=== The input ===

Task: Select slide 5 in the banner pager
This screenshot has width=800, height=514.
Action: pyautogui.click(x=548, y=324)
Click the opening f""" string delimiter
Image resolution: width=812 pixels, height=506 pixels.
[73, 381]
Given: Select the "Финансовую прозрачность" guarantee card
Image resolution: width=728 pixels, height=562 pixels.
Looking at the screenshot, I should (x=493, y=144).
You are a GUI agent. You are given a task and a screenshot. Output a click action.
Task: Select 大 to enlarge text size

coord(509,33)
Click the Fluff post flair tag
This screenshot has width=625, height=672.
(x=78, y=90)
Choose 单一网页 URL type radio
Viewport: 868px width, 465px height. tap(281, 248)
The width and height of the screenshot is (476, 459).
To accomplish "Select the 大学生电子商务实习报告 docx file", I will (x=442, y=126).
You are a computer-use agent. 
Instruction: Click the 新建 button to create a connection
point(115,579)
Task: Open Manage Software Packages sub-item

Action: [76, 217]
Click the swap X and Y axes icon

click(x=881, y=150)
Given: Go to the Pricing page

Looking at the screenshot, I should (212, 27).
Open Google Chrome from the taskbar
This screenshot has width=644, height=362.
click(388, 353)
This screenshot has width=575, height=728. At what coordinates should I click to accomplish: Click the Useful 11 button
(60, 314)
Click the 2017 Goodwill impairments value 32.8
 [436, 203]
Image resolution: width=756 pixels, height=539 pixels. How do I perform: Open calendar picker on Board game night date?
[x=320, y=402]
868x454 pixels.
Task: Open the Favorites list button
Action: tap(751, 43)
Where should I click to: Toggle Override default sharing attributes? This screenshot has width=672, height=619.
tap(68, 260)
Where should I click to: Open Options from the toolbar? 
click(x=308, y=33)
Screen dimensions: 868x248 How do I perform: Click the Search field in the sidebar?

===

• **What you need to do**: Retype all the data, keeping every character the same.

• **Answer to this task**:
Task: Select slide 5 in the banner pager
This screenshot has width=800, height=514.
Action: pyautogui.click(x=548, y=324)
Click the opening f""" string delimiter
Image resolution: width=812 pixels, height=506 pixels.
[73, 381]
Given: Select the "Финансовую прозрачность" guarantee card
Image resolution: width=728 pixels, height=562 pixels.
Looking at the screenshot, I should (x=493, y=144).
You are a GUI agent. You are given a task and a screenshot. Output a click action.
Task: Select 大 to enlarge text size

coord(509,33)
Click the Fluff post flair tag
This screenshot has width=625, height=672.
(x=78, y=90)
Choose 单一网页 URL type radio
Viewport: 868px width, 465px height. tap(281, 248)
The width and height of the screenshot is (476, 459).
To accomplish "Select the 大学生电子商务实习报告 docx file", I will (x=442, y=126).
You are a computer-use agent. 
Instruction: Click the 新建 button to create a connection
point(115,579)
Task: Open Manage Software Packages sub-item

Action: [76, 217]
Click the swap X and Y axes icon

click(x=881, y=150)
Given: Go to the Pricing page

Looking at the screenshot, I should (212, 27).
Open Google Chrome from the taskbar
This screenshot has width=644, height=362.
click(388, 353)
This screenshot has width=575, height=728. At what coordinates should I click to accomplish: Click the Useful 11 button
(60, 314)
Click the 2017 Goodwill impairments value 32.8
 [436, 203]
Image resolution: width=756 pixels, height=539 pixels. How do I perform: Open calendar picker on Board game night date?
[x=320, y=402]
868x454 pixels.
Task: Open the Favorites list button
Action: tap(751, 43)
Where should I click to: Toggle Override default sharing attributes? This screenshot has width=672, height=619.
tap(68, 260)
Where should I click to: Open Options from the toolbar? 
click(x=308, y=33)
Screen dimensions: 868x248 How do I perform: Click the Search field in the sidebar?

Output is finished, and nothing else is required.